Set exercise - Please update the entries starting at the line containing "Like the tweet" and ending at the line containing "pyautogui.click(x=824, y=298)" so that "Instruction" becomes "Command", leaving everything else unchanged.

[A run of entries]
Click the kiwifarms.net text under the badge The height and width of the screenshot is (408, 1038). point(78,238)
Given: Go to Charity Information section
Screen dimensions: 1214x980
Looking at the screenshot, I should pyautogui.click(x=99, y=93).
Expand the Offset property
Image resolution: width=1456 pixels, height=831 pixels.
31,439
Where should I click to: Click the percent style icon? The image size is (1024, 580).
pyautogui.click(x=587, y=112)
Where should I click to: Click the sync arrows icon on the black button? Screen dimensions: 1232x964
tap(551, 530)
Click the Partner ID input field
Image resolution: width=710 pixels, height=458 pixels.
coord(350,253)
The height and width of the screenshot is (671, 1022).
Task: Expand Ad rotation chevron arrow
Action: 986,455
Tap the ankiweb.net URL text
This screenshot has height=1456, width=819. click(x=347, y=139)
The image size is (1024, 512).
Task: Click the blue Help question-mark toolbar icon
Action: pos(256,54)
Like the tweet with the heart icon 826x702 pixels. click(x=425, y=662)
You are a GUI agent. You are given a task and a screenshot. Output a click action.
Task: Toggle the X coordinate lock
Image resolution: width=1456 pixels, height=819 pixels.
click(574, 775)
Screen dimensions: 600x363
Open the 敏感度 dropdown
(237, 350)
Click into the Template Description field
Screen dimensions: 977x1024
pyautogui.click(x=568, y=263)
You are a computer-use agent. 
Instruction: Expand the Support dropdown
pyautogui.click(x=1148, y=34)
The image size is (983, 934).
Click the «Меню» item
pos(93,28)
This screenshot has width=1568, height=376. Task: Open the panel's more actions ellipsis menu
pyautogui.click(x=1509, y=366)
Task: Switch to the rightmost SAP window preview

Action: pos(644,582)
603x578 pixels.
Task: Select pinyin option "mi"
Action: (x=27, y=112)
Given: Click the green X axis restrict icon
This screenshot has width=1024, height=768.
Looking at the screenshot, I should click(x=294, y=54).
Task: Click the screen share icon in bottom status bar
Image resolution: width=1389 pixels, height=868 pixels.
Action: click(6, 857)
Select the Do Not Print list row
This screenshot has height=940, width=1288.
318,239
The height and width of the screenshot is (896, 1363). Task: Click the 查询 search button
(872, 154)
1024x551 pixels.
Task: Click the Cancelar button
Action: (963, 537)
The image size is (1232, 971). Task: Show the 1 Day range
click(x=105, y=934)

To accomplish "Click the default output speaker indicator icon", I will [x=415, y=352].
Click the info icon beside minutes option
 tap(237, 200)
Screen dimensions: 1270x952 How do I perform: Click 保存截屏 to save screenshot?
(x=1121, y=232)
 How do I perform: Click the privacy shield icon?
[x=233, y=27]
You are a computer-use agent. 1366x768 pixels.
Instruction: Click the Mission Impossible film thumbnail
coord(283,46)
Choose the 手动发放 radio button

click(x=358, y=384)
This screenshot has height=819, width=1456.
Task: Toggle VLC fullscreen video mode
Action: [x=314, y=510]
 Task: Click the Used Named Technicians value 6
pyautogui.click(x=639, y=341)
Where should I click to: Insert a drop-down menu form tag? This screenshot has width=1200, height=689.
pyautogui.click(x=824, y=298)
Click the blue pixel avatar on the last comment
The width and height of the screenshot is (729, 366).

Complete output -
Like the tweet with the heart icon 826x702 pixels. click(x=425, y=662)
You are a GUI agent. You are given a task and a screenshot. Output a click action.
Task: Toggle the X coordinate lock
Image resolution: width=1456 pixels, height=819 pixels.
click(574, 775)
Screen dimensions: 600x363
Open the 敏感度 dropdown
(237, 350)
Click into the Template Description field
Screen dimensions: 977x1024
pyautogui.click(x=568, y=263)
You are a computer-use agent. 
Command: Expand the Support dropdown
pyautogui.click(x=1148, y=34)
The image size is (983, 934).
Click the «Меню» item
pos(93,28)
This screenshot has width=1568, height=376. Task: Open the panel's more actions ellipsis menu
pyautogui.click(x=1509, y=366)
Task: Switch to the rightmost SAP window preview

Action: pos(644,582)
603x578 pixels.
Task: Select pinyin option "mi"
Action: (x=27, y=112)
Given: Click the green X axis restrict icon
This screenshot has width=1024, height=768.
Looking at the screenshot, I should click(x=294, y=54).
Task: Click the screen share icon in bottom status bar
Image resolution: width=1389 pixels, height=868 pixels.
Action: click(6, 857)
Select the Do Not Print list row
This screenshot has height=940, width=1288.
318,239
The height and width of the screenshot is (896, 1363). Task: Click the 查询 search button
(872, 154)
1024x551 pixels.
Task: Click the Cancelar button
Action: (963, 537)
The image size is (1232, 971). Task: Show the 1 Day range
click(x=105, y=934)

To accomplish "Click the default output speaker indicator icon", I will [x=415, y=352].
Click the info icon beside minutes option
 tap(237, 200)
Screen dimensions: 1270x952 How do I perform: Click 保存截屏 to save screenshot?
(x=1121, y=232)
 How do I perform: Click the privacy shield icon?
[x=233, y=27]
You are a computer-use agent. 1366x768 pixels.
Command: Click the Mission Impossible film thumbnail
coord(283,46)
Choose the 手动发放 radio button

click(x=358, y=384)
This screenshot has height=819, width=1456.
Task: Toggle VLC fullscreen video mode
Action: [x=314, y=510]
 Task: Click the Used Named Technicians value 6
pyautogui.click(x=639, y=341)
Where should I click to: Insert a drop-down menu form tag? This screenshot has width=1200, height=689.
pyautogui.click(x=824, y=298)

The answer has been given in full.